Но он только всхлипывал, отказываясь верить Дэвиану и мириться с предстоящей потерей.
– Эни, мне жаль, но мы с Хати должны были арестовать твоего приятеля. И это я спровоцировал тебя на ссору. Прости за этот весь спектакль, но мне надо было оборвать нашу связь, понимаешь? Я не хочу, чтобы еще и ты пострадал. Ты нужен маме.
– Ты нужен мне, – шмыгнул носом Эни и неохотно промямлил: – И своей женщине.
– Люкси проводила меня. Она знает.
Эни и в страшном сне боялся представить, скажи он подобное ближнему.
«Я не вернусь больше, и не плачь по мне…» – от подобных мыслей кольнуло в груди, и Эни перевел тему прощального разговора:
– Зачем ты разбил зеркало?
– Чтобы обезопасить тебя.
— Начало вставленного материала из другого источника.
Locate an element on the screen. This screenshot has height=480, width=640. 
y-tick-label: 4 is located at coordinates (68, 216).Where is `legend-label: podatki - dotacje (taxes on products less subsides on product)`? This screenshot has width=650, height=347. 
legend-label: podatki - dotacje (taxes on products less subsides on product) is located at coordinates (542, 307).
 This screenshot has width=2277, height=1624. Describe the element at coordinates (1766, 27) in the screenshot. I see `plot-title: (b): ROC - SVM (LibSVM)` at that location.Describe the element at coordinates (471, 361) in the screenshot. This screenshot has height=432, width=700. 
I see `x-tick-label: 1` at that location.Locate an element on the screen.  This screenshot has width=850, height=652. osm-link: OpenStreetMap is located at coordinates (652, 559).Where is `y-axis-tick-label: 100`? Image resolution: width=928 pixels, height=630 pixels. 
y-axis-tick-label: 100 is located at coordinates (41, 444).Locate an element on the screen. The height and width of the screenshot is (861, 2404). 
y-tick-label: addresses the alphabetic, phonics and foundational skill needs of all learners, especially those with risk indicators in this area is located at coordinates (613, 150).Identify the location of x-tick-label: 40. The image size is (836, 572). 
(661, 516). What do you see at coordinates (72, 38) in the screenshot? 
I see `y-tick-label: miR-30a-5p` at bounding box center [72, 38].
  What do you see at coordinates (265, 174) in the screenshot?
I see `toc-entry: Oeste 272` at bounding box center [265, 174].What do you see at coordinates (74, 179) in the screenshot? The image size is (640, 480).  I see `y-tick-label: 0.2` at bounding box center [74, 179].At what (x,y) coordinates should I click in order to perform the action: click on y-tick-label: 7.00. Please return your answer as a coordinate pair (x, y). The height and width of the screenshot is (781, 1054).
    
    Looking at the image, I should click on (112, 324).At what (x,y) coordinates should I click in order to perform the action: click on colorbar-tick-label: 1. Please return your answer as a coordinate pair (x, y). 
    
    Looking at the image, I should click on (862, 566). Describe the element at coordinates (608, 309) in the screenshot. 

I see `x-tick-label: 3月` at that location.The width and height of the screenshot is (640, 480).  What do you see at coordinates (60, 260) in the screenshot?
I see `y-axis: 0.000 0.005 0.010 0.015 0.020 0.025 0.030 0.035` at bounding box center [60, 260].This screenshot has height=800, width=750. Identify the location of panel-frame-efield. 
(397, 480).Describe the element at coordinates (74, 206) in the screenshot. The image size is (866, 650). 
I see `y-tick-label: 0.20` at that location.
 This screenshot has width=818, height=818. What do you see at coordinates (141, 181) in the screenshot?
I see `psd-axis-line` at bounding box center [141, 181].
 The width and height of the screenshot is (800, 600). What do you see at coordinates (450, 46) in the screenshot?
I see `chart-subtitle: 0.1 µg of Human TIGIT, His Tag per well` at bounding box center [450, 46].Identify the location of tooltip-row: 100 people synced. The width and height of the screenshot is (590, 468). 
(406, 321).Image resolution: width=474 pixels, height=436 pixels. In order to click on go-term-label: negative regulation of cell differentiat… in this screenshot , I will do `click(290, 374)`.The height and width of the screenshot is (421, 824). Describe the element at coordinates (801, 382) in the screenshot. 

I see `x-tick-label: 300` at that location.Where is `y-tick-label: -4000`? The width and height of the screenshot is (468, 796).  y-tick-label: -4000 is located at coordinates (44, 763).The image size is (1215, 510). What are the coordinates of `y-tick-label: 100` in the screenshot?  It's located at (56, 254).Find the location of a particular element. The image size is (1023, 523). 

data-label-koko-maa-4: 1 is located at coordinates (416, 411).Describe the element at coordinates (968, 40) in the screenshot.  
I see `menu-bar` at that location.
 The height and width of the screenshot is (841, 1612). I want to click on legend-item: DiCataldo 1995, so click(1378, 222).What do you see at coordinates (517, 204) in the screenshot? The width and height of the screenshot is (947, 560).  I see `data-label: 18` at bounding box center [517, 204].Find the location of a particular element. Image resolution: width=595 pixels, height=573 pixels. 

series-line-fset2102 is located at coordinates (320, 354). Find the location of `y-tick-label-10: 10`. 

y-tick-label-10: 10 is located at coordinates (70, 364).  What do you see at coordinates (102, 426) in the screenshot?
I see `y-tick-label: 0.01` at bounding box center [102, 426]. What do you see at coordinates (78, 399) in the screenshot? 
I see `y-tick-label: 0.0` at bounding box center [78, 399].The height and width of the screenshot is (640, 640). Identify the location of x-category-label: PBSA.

Тебе эти интриги ни к чему. Эта Элита способна на любую мерзость, – скривился Дэвиан и плюнул в знак презрения.
– Но Маттиас так же дорог мне, как и ты! Прости меня, брат. Я бы никогда не поднял на тебя клинок. Никогда! Но и выбирать между вами не хочу. Ты мне родной телом, а он – душой, – признался Эни, боясь услышать из родных уст насмешку.
Но Дэвиан спокойно принял откровения брата:
– Тогда и не выбирай. Дорожи нами обоими.
– Прости, прости, пожалуйста.
Но Дэвиан сменил тему дружбы брата на горькую безысходность:
– Эни, роднуля, не оплакивай меня, ладно? И защищай маму, береги ее. Стань сильным и превзойди меня. И подружись, наконец, с клинком!
Эни улыбался, роняя слезы. Дэвиан нежно прошептал без грубости и ругательств:
– Я люблю тебя, Эни.
– И я люблю тебя, Дэйви.
– Ты наконец-то назвал меня по имени!
– Да!
Они смеялись и вспоминали счастливо проведенное время. И минуты неумолимо таяли солью на губах.
Братья вернулись к матери, устроившись рядом. Они внимали хрустальному пению, крепко держась за руки, будто никогда не разлучались. Амала ласково улыбалась сыновьям и пела. Даже души боялись разрушить семейную идиллию.
Эни оттягивал песенный ритуал как мог. Дэвиан же кивнул ему, отстраняясь:
«Пора…»
И это же «пора» прозвучало реквиемом.